Verbind de RPA-kaarten van de units onderling, door middel van de meegeleverde gele netwerkkabel. (Zie
de stippellijn in figuur 10). Gebruik geen andere kabels dan die welke met de UPSen zijn meegeleverd! Van
de eerste en laatste UPS in het systeem wordt slechts 1 RPA-aansluiting gebruikt om de UPSen onderling te
verbinden. In de andere (vrije) RPA-aansluiting moet een bus-terminator worden geplaatst. De benodigde
bus-terminators zijn met de UPS meegeleverd.
4.5.5.2 Opmerkingen betreffende het opstarten van het parallel systeem
Het opstarten van de UPSen wordt beschreven in paragraaf 5.2.
Nadat alle UPSen zijn aangezet toont elke display de volgende melding:
Het systeem start op zodra u van een van de units de 'Enter'-knop heeft ingedrukt. Op elke display verschijnt nu het
standaardscherm. Het getal in de rechteronderhoek geeft het nummer aan van de betreffende UPS in het systeem.
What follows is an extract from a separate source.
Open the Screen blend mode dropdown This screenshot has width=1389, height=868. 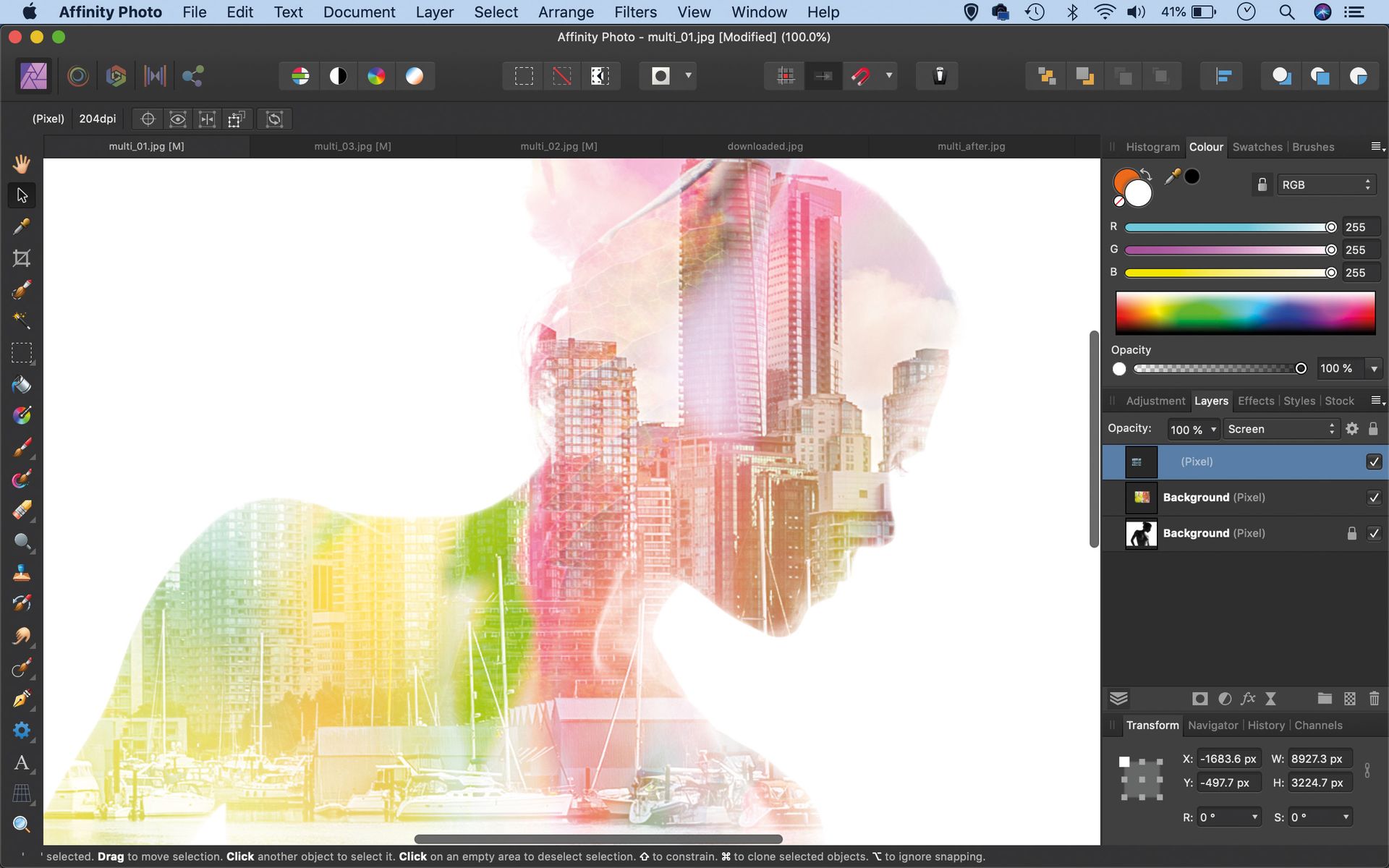tap(1280, 429)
Indien de parameters genoemd in paragraaf 4.5.5.1 punt 6 niet gelijk zijn ingesteld zal de UPS na opstarten met de volgende
melding komen:
Controleer en wijzig de setting van de parameters zoals beschreven in paragraaf 4.5.5.1, punt 6.
wijzigingen voorbehouden
AUTORESTART OFF
PRESS ENTER
LP 5-31T
LOAD 40%
2
AUTORESTART OFF
SETTING MISMATCH
15
Figuur 11. Ken een uniek nummer toe
aan elke UPS in het systeem
Gebruikershandeiding LP31T 5 - 6 – 8 - 10 kVA UPS 5.0 (NL)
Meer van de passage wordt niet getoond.